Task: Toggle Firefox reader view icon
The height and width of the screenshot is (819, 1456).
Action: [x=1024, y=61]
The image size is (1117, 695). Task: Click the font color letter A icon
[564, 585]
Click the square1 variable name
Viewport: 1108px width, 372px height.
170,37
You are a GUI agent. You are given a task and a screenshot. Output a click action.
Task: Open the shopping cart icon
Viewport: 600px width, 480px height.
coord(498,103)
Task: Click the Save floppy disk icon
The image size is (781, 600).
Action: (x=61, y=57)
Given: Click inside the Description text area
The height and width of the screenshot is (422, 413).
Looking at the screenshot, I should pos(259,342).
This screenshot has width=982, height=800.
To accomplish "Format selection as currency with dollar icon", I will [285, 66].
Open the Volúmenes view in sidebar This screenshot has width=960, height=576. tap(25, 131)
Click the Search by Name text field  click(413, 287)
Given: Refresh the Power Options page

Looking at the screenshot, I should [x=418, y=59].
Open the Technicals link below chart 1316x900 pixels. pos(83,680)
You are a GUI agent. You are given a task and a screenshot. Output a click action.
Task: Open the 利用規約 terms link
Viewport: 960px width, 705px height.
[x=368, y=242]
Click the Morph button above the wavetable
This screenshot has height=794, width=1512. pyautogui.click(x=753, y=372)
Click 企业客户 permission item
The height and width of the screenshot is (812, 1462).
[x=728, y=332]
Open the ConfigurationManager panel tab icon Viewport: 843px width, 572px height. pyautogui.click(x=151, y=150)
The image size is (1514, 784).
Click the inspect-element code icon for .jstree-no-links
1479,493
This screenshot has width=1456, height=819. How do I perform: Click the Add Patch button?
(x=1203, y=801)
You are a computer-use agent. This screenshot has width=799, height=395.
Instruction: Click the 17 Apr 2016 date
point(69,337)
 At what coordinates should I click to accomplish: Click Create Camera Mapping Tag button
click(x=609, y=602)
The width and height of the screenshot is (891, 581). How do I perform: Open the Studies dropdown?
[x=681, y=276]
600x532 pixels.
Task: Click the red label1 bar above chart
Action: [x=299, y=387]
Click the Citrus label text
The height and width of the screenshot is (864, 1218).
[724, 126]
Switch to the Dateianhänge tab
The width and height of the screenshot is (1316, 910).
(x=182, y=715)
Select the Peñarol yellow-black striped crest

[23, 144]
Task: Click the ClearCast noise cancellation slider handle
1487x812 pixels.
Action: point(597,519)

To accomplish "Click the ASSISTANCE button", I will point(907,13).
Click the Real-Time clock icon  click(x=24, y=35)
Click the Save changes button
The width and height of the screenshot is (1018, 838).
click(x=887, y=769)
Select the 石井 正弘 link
══════════
**Objective:** Print all of the items above again, line for line, with no change to any character.

**Completed task:**
Task: Toggle Firefox reader view icon
The height and width of the screenshot is (819, 1456).
Action: [x=1024, y=61]
The image size is (1117, 695). Task: Click the font color letter A icon
[564, 585]
Click the square1 variable name
Viewport: 1108px width, 372px height.
170,37
You are a GUI agent. You are given a task and a screenshot. Output a click action.
Task: Open the shopping cart icon
Viewport: 600px width, 480px height.
coord(498,103)
Task: Click the Save floppy disk icon
The image size is (781, 600).
Action: (x=61, y=57)
Given: Click inside the Description text area
The height and width of the screenshot is (422, 413).
Looking at the screenshot, I should pos(259,342).
This screenshot has width=982, height=800.
To accomplish "Format selection as currency with dollar icon", I will [285, 66].
Open the Volúmenes view in sidebar This screenshot has width=960, height=576. tap(25, 131)
Click the Search by Name text field  click(413, 287)
Given: Refresh the Power Options page

Looking at the screenshot, I should [x=418, y=59].
Open the Technicals link below chart 1316x900 pixels. pos(83,680)
You are a GUI agent. You are given a task and a screenshot. Output a click action.
Task: Open the 利用規約 terms link
Viewport: 960px width, 705px height.
[x=368, y=242]
Click the Morph button above the wavetable
This screenshot has height=794, width=1512. pyautogui.click(x=753, y=372)
Click 企业客户 permission item
The height and width of the screenshot is (812, 1462).
[x=728, y=332]
Open the ConfigurationManager panel tab icon Viewport: 843px width, 572px height. pyautogui.click(x=151, y=150)
The image size is (1514, 784).
Click the inspect-element code icon for .jstree-no-links
1479,493
This screenshot has width=1456, height=819. How do I perform: Click the Add Patch button?
(x=1203, y=801)
You are a computer-use agent. This screenshot has width=799, height=395.
Instruction: Click the 17 Apr 2016 date
point(69,337)
 At what coordinates should I click to accomplish: Click Create Camera Mapping Tag button
click(x=609, y=602)
The width and height of the screenshot is (891, 581). How do I perform: Open the Studies dropdown?
[x=681, y=276]
600x532 pixels.
Task: Click the red label1 bar above chart
Action: [x=299, y=387]
Click the Citrus label text
The height and width of the screenshot is (864, 1218).
[724, 126]
Switch to the Dateianhänge tab
The width and height of the screenshot is (1316, 910).
(x=182, y=715)
Select the Peñarol yellow-black striped crest

[23, 144]
Task: Click the ClearCast noise cancellation slider handle
1487x812 pixels.
Action: point(597,519)

To accomplish "Click the ASSISTANCE button", I will point(907,13).
Click the Real-Time clock icon  click(x=24, y=35)
Click the Save changes button
The width and height of the screenshot is (1018, 838).
click(x=887, y=769)
Select the 石井 正弘 link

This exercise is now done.